There was yet another harrowing story in the Seattle Times today about a vile creature with a history of abusing women:
Fortunately this case didn't end the way Richard Speck's attack on a dormitory full of innocent young women ended on July 14, 1966.
Those of us old enough to remember 1966 have been thoroughly terrorized by today's news, despite the happy result of this more-recent monster being arrested before any of the young women were physically harmed. Physically they are OK, but the psychological harm is more insidious, and will take a very long time to heal. In fact, some of these young women will find their personalities permanently altered. They will never feel quite as easy, as free of fear, as relaxed when falling asleep -- they may have nightmares, panic attacks, anxiety for months or years to come. One or two of them may find herself becoming dependent on a drink before bed "just to relax" or longing for a new prescription of sleeping pills long after her doctor thinks she should stop taking them. One or two of them may start curtailing their out-door exercise, especially during the too-dark hours of Pacific Northwest early mornings and late afternoons in the winter months. A couple may find themselves inexplicably binging late at night, unwilling to put the food away and just go to sleep.
Stranger-danger and the fall-out from sexual assault and sexual predation can have life-altering effects on survivors. It raises cortisol and adrenalin levels, it interferes with exercise activities and social activities, it triggers emotional eating, it triggers agoraphobia and other phobias.

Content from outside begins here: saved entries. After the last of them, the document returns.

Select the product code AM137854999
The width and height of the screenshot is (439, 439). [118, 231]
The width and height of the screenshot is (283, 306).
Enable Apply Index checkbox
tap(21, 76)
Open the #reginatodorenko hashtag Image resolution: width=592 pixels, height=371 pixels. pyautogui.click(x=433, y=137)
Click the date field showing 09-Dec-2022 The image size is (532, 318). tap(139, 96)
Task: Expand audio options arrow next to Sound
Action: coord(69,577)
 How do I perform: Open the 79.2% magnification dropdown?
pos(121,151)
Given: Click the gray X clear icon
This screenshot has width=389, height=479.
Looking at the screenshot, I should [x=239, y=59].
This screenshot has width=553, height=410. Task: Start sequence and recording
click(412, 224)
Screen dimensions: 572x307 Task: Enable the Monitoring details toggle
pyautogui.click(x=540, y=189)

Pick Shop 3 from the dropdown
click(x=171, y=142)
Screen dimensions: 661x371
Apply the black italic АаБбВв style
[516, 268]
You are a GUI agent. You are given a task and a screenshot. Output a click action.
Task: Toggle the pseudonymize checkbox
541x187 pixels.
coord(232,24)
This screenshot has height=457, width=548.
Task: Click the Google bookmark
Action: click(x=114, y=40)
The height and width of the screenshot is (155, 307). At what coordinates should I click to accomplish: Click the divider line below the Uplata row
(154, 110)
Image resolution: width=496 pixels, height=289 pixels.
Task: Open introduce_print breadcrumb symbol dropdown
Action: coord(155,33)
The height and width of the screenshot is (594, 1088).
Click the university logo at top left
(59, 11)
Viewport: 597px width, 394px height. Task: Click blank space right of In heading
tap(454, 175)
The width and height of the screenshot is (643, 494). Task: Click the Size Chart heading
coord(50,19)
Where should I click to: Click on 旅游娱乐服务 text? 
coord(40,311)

How do I know this? Well, in case it isn't obvious, I have first-hand knowledge of the vicious impact of assault on every aspect of mental and physical health.
Diabetes doesn't happen in a vacuum. Some percentage of those obese Type 2's that everyone loves to criticize and disparage are sexual assault survivors who are AFRAID to walk through the gym parking lot after dark, AFRAID to go for a before-work walk or run, AFRAID to go to sleep at night and stay up late binging instead, AFRAID to wear form-fitting workout clothes and lie down on the floor in a mixed-gender yoga class, AFRAID to be physically attractive because of the attention they get from men they don't know -- and feel safer wearing a bit of "body armor" in the form of body fat and loose-fitting, body-covering, layered clothes.
Sometimes counseling helps. Sometimes taking self-defense or martial arts classes helps. Sometimes a support-group helps. Sometimes a course of anti-anxiety medication helps. Sometimes survivors end up outfitting a home gym or investing in a stack of exercise and relaxation DVD's so they can do their exercise in the safety of their home when it's dark out. Sometimes getting a big, protective dog helps. Sometimes buying a weapon and learning how to use it helps. Sometimes the only thing that helps is "Tincture of Time" and a character-building period of mustering up great fortitude and courage.
The last time I was assaulted, I had actually gone to do my evening walk inside a large indoor mall because it was getting dark out and I thought I would be safe inside the mall. Instead, I was assaulted right in the center of the mall, not in the dark parking lot, on the main concourse, with open stores and shoppers all around me! I found myself devastated by the toxic thoughts that "no place is safe" and that "I will never be safe". This event had a distinctly corrosive impact on my diet, exercise, self-care in general and diabetes control for a long time afterwards. Again, diabetes doesn't happen in a vacuum and sexual assault doesn't happen in a vacuum, either. There are no neat silos in our bodies -- stress hormones, insulin, food, exercise, sleep and every other biological process within us happens in concert together. It can be a beautiful symphony or it can be a crashing, screeching cacophony.
Getting support and counseling, doing exercise inside the relative safety of my locked apartment, "Tincture of Time", weaning myself off of emotional eating, improving my blood glucose control (again!) -- all of these things have helped, but it's a long row to hoe -- and this wasn't my first time to get trampled at the rodeo.